[[ RECORDED DATA, beginning ]]
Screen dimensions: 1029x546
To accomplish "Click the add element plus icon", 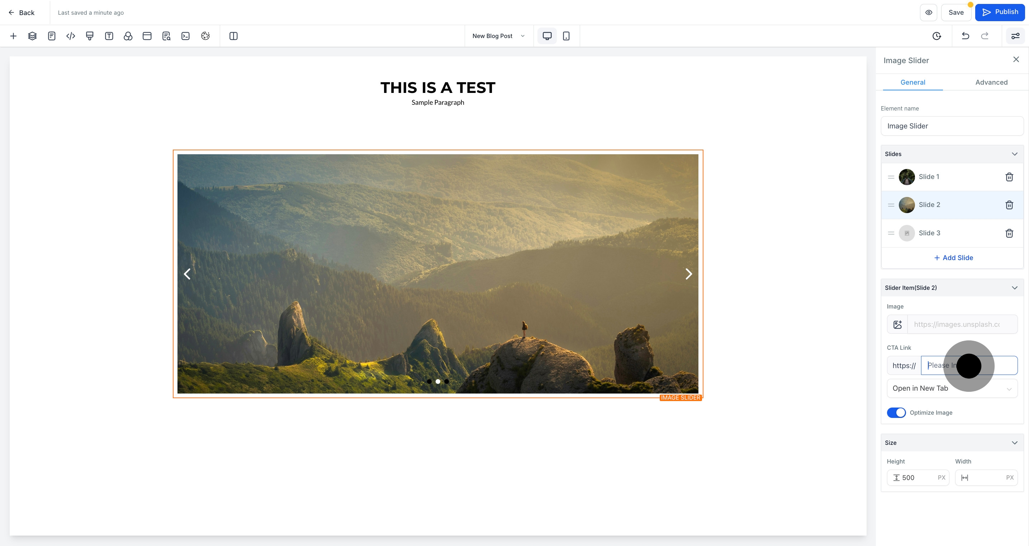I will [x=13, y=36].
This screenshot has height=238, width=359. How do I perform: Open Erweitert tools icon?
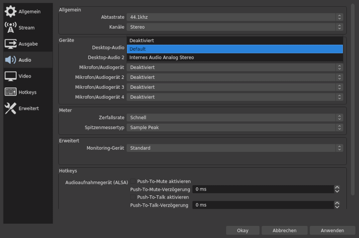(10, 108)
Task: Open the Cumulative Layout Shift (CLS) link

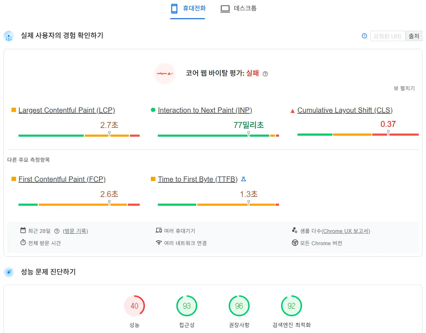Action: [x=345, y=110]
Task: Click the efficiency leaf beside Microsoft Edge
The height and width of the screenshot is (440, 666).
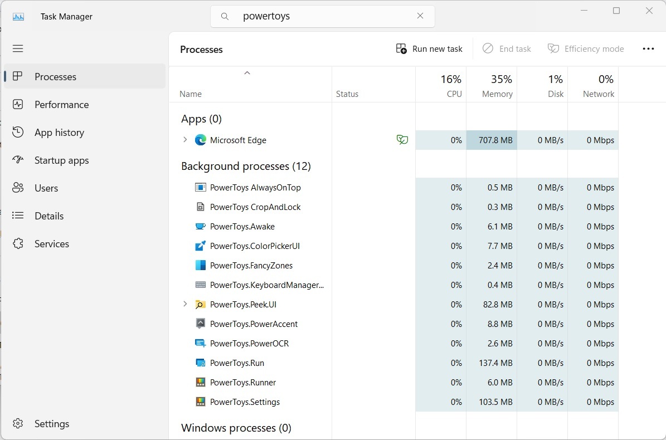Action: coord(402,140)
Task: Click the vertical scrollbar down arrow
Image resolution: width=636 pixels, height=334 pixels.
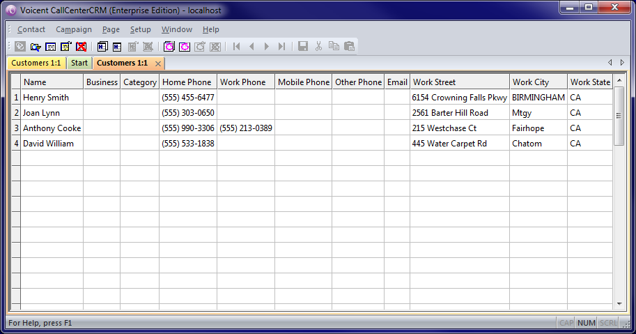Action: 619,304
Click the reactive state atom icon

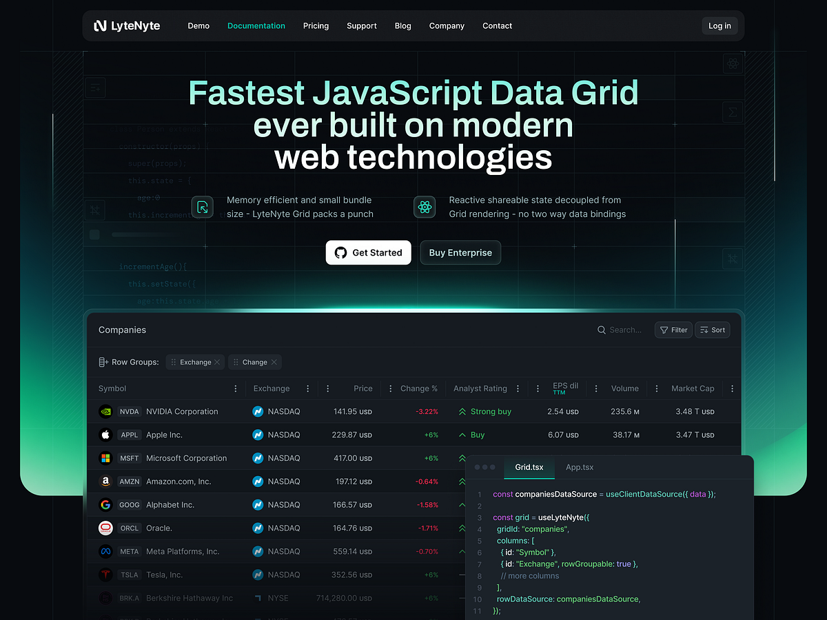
[[ RECORDED DATA, end ]]
[[ RECORDED DATA, beginning ]]
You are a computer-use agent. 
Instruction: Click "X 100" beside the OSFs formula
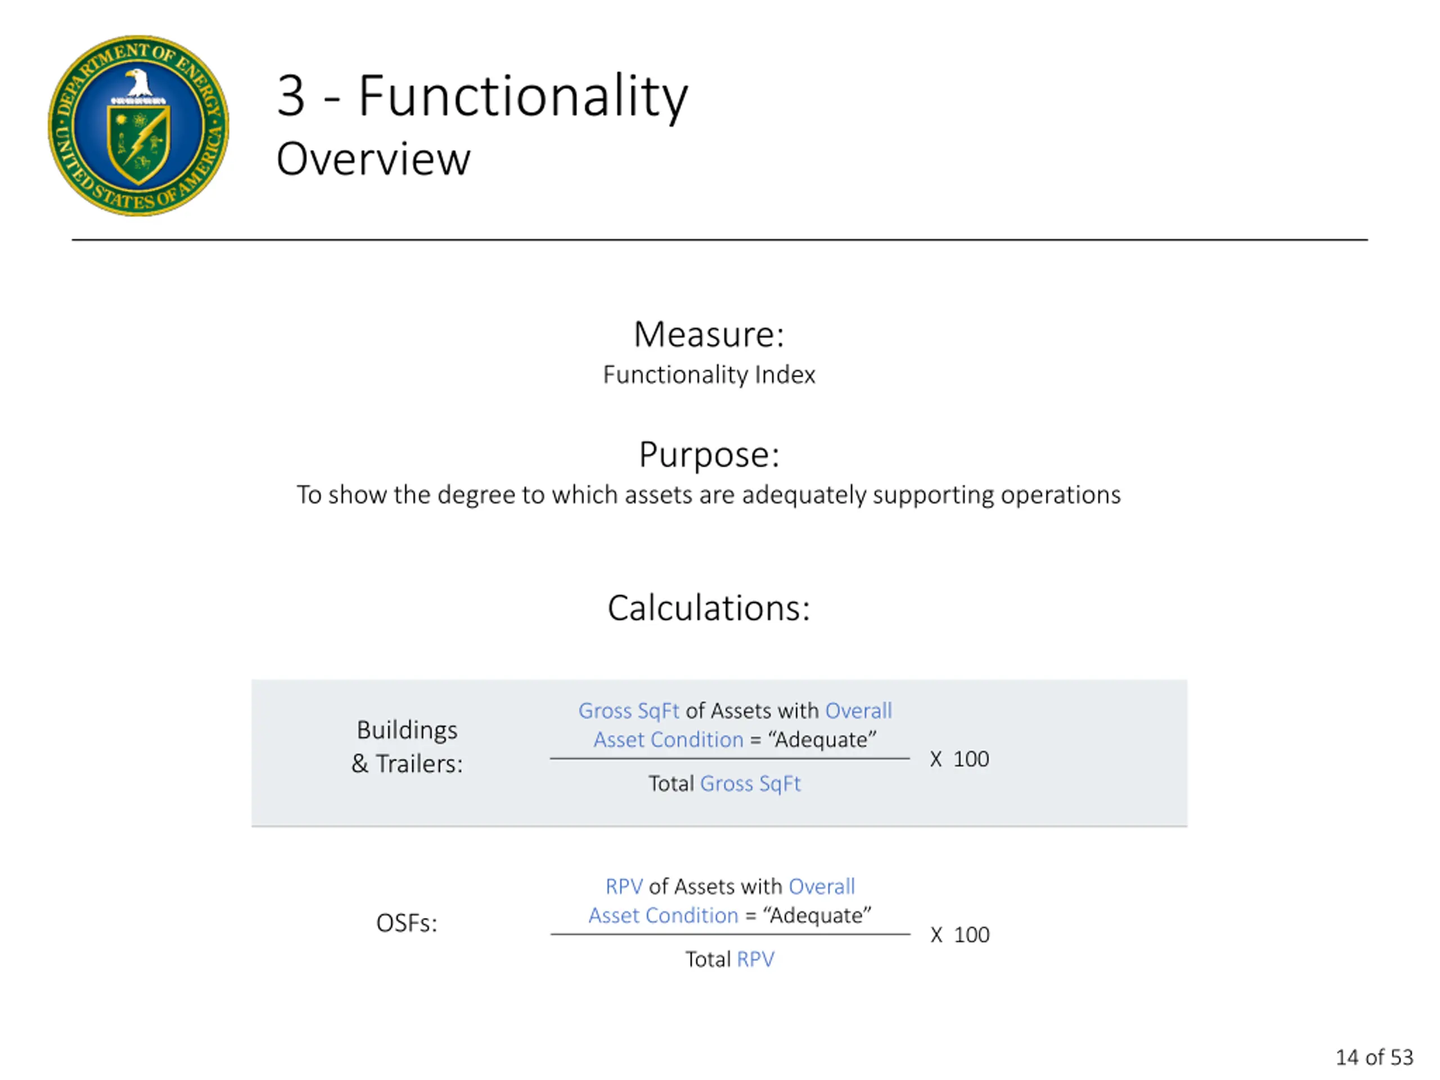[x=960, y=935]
[[ RECORDED DATA, end ]]
== BRIEF ==
Among the entries above, copy exactly the stretch from the line holding "Task: Open the" through the line holding "Click the reactive state atom icon", leaving out any pictures.

== RESPONSE FOR THIS EXERCISE ==
Task: Open the Cumulative Layout Shift (CLS) link

Action: [x=345, y=110]
Task: Click the efficiency leaf beside Microsoft Edge
The height and width of the screenshot is (440, 666).
Action: coord(402,140)
Task: Click the vertical scrollbar down arrow
Image resolution: width=636 pixels, height=334 pixels.
Action: 619,304
Click the reactive state atom icon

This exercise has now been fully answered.